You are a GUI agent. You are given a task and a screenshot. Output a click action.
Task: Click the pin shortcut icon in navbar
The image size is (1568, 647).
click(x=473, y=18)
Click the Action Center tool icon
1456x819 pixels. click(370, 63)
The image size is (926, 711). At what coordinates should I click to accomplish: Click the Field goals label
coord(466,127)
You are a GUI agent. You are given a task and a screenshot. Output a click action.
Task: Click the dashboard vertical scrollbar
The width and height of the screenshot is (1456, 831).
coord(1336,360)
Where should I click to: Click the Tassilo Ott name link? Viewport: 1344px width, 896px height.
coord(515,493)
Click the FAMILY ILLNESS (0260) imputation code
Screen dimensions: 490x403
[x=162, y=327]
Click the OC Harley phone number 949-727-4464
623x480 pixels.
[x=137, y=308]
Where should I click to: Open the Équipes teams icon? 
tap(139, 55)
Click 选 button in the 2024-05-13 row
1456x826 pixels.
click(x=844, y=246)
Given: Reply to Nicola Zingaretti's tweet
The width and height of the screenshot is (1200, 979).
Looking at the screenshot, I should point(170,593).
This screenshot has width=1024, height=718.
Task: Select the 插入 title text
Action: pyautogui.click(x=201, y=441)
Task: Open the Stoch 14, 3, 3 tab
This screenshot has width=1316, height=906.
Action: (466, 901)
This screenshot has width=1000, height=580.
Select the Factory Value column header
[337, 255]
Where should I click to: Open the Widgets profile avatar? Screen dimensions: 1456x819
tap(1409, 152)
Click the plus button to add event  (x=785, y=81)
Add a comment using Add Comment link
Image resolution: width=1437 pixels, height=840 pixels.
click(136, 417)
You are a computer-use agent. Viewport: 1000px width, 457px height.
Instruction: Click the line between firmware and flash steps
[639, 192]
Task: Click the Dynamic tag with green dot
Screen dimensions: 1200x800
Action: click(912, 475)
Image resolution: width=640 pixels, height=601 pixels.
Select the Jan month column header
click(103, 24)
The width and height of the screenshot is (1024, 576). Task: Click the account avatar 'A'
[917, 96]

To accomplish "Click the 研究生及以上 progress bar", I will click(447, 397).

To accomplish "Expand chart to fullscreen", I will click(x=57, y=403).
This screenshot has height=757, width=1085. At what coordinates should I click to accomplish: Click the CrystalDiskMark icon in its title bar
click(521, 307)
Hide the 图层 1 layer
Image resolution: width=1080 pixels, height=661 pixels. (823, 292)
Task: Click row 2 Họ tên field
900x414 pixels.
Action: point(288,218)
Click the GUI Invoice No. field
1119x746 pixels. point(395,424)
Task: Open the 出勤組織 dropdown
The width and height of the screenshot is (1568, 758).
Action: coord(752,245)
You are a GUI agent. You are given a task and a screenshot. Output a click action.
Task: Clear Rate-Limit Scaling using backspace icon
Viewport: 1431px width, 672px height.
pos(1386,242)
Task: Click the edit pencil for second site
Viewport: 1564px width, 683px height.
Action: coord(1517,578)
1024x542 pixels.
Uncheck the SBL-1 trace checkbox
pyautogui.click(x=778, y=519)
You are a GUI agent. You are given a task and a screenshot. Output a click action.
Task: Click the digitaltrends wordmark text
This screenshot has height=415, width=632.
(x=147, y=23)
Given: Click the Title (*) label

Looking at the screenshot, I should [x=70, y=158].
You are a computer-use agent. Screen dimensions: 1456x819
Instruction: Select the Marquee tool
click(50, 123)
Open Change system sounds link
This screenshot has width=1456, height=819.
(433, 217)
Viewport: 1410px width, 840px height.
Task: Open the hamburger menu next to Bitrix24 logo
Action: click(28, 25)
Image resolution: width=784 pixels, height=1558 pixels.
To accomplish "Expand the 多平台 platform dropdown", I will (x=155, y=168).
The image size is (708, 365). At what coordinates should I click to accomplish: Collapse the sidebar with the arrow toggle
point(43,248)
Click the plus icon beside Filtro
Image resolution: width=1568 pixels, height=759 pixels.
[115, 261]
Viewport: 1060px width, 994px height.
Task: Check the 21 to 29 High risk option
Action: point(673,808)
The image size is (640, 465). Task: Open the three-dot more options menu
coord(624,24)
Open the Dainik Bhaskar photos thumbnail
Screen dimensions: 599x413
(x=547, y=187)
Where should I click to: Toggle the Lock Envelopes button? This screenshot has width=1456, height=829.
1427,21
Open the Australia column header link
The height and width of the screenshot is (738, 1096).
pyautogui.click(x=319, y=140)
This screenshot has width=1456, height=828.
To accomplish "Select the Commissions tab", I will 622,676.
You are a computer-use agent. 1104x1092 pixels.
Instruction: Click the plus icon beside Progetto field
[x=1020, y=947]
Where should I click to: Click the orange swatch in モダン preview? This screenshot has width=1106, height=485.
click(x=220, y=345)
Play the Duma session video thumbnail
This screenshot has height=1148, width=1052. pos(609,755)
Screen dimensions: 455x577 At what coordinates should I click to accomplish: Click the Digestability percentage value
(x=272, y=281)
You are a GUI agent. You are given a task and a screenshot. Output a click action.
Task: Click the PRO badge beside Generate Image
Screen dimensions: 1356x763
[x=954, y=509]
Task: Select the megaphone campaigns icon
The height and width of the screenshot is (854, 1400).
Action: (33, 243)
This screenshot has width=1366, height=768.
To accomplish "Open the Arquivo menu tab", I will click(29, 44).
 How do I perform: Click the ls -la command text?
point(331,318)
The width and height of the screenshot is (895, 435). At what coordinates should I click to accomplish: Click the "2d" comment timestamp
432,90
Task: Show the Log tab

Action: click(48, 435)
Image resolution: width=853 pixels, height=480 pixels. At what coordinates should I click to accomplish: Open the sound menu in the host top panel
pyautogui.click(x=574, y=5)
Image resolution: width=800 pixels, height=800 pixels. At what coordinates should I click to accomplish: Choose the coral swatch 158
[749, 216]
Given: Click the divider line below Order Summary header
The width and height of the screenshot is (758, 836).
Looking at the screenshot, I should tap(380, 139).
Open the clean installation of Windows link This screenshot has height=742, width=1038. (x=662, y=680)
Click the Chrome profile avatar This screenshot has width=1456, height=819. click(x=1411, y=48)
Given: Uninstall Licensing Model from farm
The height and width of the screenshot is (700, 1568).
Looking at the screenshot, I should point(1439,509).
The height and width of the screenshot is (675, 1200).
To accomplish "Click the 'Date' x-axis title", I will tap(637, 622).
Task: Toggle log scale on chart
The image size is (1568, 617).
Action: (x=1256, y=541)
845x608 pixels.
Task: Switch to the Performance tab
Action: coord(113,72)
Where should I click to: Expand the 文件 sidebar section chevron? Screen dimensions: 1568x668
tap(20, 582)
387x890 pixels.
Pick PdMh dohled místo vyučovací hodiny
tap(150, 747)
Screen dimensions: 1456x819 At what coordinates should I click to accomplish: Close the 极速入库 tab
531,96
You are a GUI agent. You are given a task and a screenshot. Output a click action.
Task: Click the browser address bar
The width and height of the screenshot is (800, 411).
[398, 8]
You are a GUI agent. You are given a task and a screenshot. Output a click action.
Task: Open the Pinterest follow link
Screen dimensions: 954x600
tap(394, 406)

*Stated goal*:
Pull out every line of the items above that contains the string "avatar". Matching is case-sensitive.

*Worked solution*:
Where should I click to: Open the Widgets profile avatar? Screen dimensions: 1456x819
The width and height of the screenshot is (1024, 576). Task: Click the account avatar 'A'
Click the Chrome profile avatar This screenshot has width=1456, height=819. click(x=1411, y=48)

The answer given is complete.